Where an immediately unmistakable nude sketch by Picasso stares from a ledge on one of the many gallery walls decorated with Shona sculptures, Castro shared lucid thoughts on African art and artistic integrity as Alpar deepened the conversation with excitable bursts of insight from her peerless experience as the only Turkish curator dedicated entirely to Shona art. She muses comfortably on everything from her days in Zimbabwe to a recent Klip Kuns gallery loan for the set of a new film by Serra Yılmaz and Ferzan Özpetek.

Shona artists carve butter jade, serpentine, spring stone, black and white opal, verdite and soapstones to conjure vast ranges of emotion from mineral surface. As is traditional to the indigenous philosophy of Shona art, the stones are thought to take sculptural form by the will of ancestral spirits. The artists refrain from premeditated sketching and from using sophisticated tools beyond simple pickaxes and cutters so as not to interfere with the creative source.

Wildlife and villagers are among the recurring subjects befitting the cross-genre definition of neorealist naturalism, such as the ribbed rhinoceros by Yardaro R. Mudenda. And there are abstract, expressionistic pieces more akin to Cubist affinities, as in the monolithic portrait impressions of Second Mappfumo and Nhamo Iasi on display at Klip Kuns alongside similarly innovated pieces with titles like, "Matrix," "Spiral Face," "Wise" and "The God of Storm." Other works, such as "Eagle" and "Love" demonstrate syncretic aesthetics that blend the equally sophisticated techniques behind both traditional forms and contemporary stylizations.

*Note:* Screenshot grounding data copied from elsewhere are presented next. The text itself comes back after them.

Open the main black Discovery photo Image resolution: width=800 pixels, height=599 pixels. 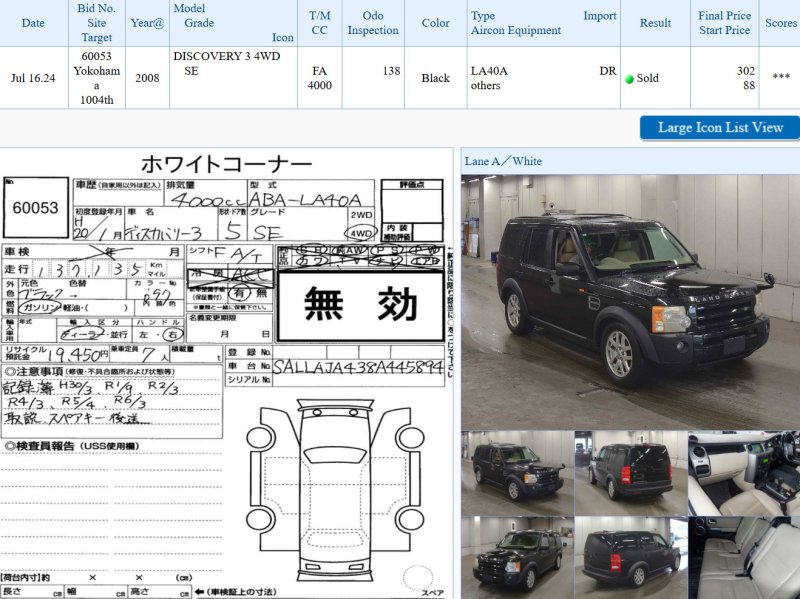(x=629, y=301)
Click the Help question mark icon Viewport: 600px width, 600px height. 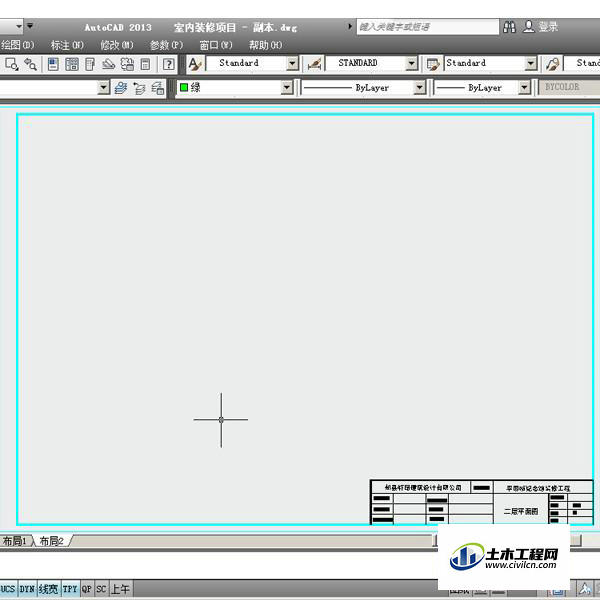coord(168,64)
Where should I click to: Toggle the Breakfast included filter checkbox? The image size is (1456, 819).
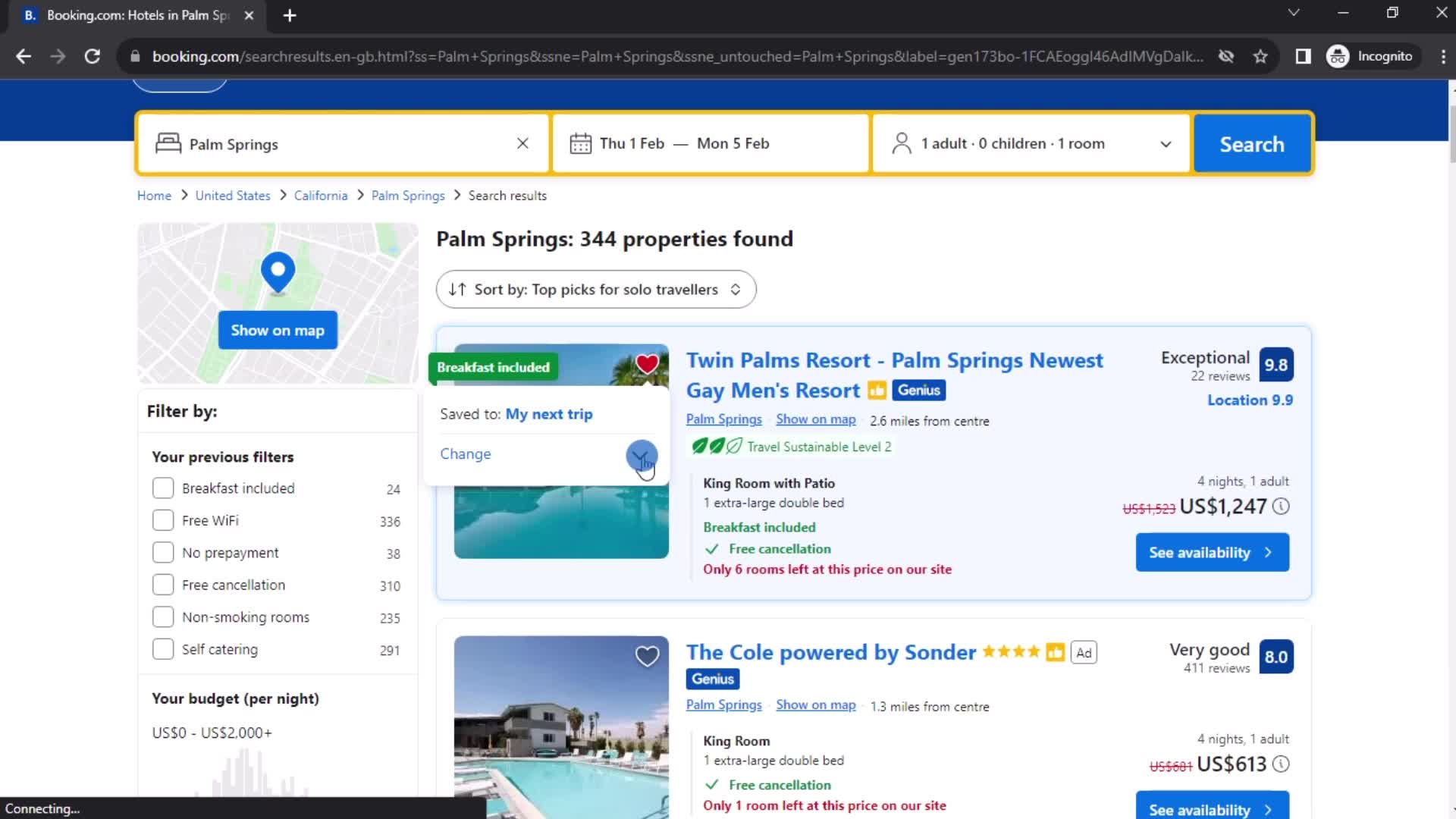pyautogui.click(x=163, y=487)
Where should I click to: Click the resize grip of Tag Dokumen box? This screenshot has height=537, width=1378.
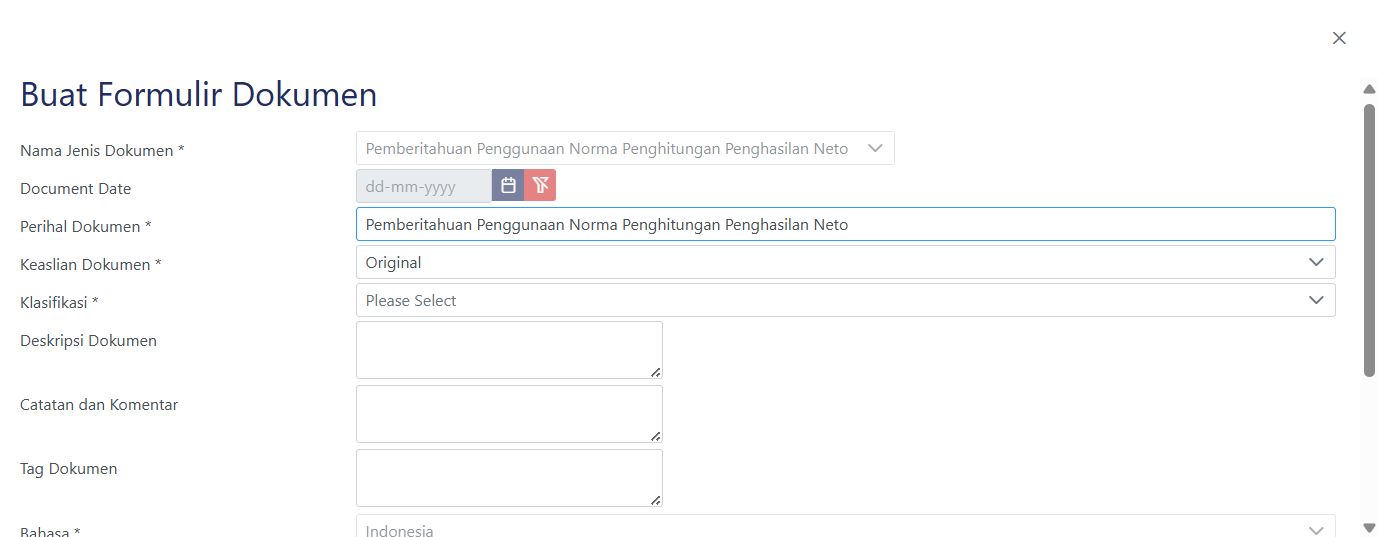coord(655,500)
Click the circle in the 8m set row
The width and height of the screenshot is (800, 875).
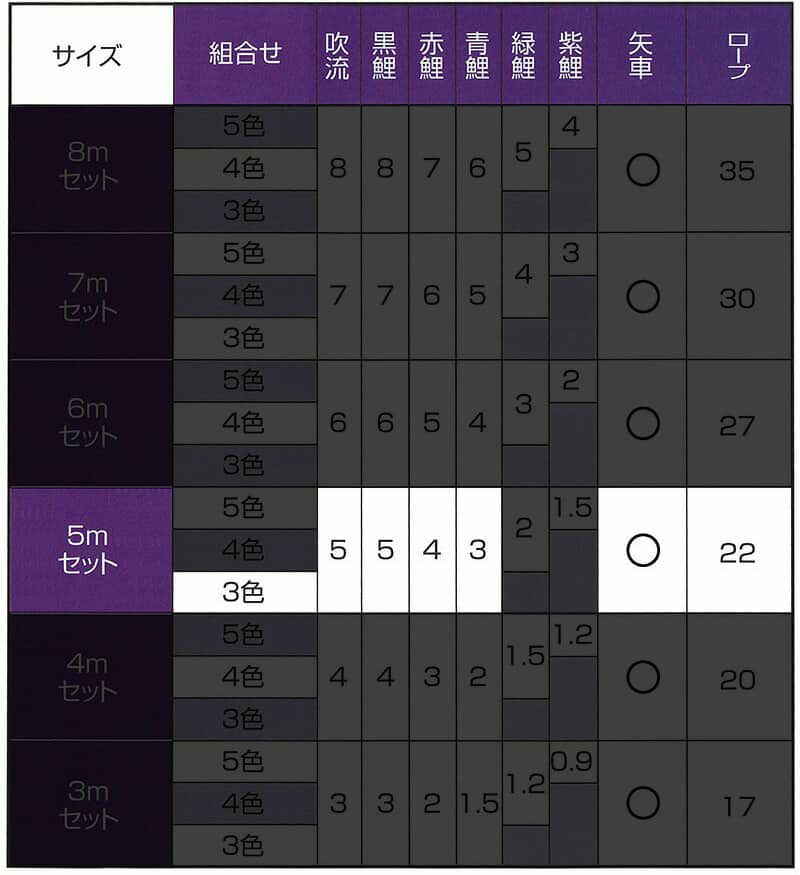642,171
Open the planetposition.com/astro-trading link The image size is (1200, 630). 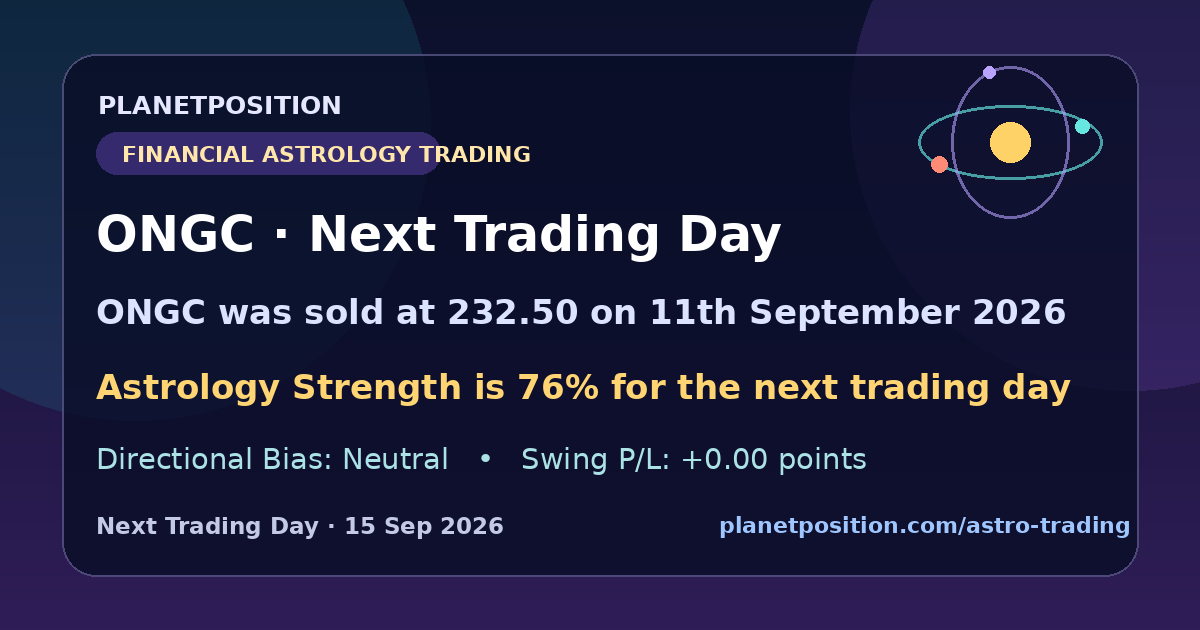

Klip Kuns is the only gallery in Turkey, and potentially in the world, with a sole focus on Shona art. Its aesthetic philosophy contrasts with a special significance beside traditional Turkish art, as there is no comparable stone sculpture tradition in Turkey given the historic Islamic prohibition against graven images. Alpar is wide-eyed and ambitious. She is already planning wintertime ventures to Zimbabwe to strengthen her ties with the local artisan community while setting her sights on Toronto, Dubai, Paris and elsewhere to broaden the creative space for contemporary Shona art to continue to flourish with distinction worldwide.